Simon brought this to get some feedback on the idea. Autonomous transactions (ATX) are a transaction inside a transaction ... a new top-level transaction. In Oracle, it's not just one new transaction, it's a whole new context which can submit multiple new transactions. There is no connection between parent and child transactions, which can result in new types of deadlocks.

Each new transaction context would allocate a new pg_exec from a pg_proc call. Implementation is straightforwards, just have to handle locking. Allows us to implement stored procedures in an interesting way. If we treat a stored procedure as an autonomous transaction, then this solves some problems. We can put COMMIT< ROLLBACK, other things in stored procedures.
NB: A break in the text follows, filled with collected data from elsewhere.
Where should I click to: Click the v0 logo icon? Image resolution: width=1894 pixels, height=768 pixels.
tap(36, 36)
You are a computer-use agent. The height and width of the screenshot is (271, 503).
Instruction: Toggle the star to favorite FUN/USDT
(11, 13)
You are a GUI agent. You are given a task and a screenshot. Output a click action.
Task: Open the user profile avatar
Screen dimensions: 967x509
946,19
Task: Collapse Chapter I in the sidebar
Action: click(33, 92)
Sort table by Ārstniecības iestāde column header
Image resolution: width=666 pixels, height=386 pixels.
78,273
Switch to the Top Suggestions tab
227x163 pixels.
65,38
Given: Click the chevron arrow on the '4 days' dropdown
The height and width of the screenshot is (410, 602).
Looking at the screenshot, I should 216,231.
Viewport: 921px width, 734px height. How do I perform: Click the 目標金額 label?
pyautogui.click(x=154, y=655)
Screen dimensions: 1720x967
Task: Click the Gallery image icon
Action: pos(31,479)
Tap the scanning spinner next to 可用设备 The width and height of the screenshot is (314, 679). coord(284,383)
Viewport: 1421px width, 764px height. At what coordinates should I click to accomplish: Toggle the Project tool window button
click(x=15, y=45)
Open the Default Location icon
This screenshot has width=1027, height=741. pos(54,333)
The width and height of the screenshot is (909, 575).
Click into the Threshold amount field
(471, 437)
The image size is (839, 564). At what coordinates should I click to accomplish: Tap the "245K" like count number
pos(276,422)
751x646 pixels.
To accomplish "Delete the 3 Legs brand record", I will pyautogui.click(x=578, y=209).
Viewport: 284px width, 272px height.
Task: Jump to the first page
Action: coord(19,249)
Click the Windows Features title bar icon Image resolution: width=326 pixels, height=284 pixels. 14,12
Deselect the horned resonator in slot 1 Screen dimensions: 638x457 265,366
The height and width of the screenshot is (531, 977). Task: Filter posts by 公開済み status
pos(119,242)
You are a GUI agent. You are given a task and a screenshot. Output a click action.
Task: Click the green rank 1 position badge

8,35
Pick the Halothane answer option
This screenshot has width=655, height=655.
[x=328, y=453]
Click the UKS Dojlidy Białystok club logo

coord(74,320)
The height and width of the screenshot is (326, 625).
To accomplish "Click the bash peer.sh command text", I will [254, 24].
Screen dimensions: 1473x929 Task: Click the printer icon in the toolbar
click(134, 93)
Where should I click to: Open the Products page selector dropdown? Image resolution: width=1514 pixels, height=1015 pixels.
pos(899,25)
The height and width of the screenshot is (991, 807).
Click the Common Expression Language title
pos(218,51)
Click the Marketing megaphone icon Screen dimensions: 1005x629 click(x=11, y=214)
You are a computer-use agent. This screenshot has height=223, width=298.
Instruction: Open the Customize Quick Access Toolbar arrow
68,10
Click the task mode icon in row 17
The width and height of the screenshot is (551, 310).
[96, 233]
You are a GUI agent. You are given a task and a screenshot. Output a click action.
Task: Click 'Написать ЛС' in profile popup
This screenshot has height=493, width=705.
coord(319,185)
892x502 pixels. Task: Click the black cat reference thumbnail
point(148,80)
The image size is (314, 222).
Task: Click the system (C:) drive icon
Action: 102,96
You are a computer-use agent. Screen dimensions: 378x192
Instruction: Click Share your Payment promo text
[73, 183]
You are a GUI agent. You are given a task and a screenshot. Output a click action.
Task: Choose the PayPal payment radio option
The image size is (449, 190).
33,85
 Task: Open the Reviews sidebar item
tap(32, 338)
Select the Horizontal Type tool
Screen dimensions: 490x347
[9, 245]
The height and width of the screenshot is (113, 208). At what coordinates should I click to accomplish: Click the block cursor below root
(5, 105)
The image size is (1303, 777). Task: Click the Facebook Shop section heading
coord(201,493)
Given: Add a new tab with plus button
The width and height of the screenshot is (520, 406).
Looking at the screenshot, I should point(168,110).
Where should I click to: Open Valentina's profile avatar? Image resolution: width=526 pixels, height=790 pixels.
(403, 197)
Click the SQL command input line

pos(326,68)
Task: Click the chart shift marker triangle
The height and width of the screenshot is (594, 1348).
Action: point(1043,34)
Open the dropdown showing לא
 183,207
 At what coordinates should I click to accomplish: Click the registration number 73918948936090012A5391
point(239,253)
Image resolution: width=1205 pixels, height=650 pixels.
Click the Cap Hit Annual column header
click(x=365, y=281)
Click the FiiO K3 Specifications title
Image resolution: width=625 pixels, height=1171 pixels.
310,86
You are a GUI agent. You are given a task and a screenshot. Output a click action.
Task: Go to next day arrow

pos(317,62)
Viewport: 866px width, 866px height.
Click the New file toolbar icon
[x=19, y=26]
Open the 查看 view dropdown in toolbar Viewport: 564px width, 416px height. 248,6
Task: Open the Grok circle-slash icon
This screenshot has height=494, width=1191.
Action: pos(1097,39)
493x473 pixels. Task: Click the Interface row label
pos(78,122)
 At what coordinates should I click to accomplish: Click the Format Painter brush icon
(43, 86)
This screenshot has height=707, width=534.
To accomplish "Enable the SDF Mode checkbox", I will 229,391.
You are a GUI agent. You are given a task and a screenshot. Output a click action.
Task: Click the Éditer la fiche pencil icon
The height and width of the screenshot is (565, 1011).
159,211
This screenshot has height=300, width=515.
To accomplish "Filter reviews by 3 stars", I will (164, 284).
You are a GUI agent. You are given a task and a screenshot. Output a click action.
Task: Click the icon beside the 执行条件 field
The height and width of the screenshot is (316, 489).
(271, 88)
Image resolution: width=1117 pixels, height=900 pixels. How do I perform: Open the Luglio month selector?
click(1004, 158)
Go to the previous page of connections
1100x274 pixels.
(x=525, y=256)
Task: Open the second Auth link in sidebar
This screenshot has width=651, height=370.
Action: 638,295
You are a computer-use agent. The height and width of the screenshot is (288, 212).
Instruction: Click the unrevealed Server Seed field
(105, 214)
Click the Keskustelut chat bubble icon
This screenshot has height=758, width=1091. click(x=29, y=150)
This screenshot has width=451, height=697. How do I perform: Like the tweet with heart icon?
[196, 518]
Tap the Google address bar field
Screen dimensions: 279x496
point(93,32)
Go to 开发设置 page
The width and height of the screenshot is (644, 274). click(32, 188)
Tom suggested that ATX don't need to conflict with parent transaction locks. Noah pointed out some issues with that. We'd need to have a switch for Stored Procedures in order to indicate they are autonomous, like using CREATE STORED PROCEDURE. We'd be using an additional client slot for each ATX, which could be a problem. Oracle's limit on ATX is 70 per connection, which seems like a lot. Maybe we should try to hold them all to a single session like it was a subtransaction. Not sure if we can do this, Simons will need to take a look at is.

ATX also need to eventually be able to run utility commands, like VACUUM and CREATE INDEX CONCURRENTLY.

Queueing

Ultimately the materialized views will need some kind of queueing. Once we have queueing in core, it could be generally useful. CLUSTER CONCURRENTLY would need it, or application queues will need queueing structure. We might want to have it exposed at the SQL level. You put things in the queue, and at commit, others can see it. LISTEN/NOTIFY is sort of a queue, but is only one item and vanishes if you're not listening.

Like a table, but access semantics are different. Would need logged/unlogged queues. Some discussion about how queues are different from tables. Haas wondered about whether what we need for interal queues are the same as what users need for user-visible queues.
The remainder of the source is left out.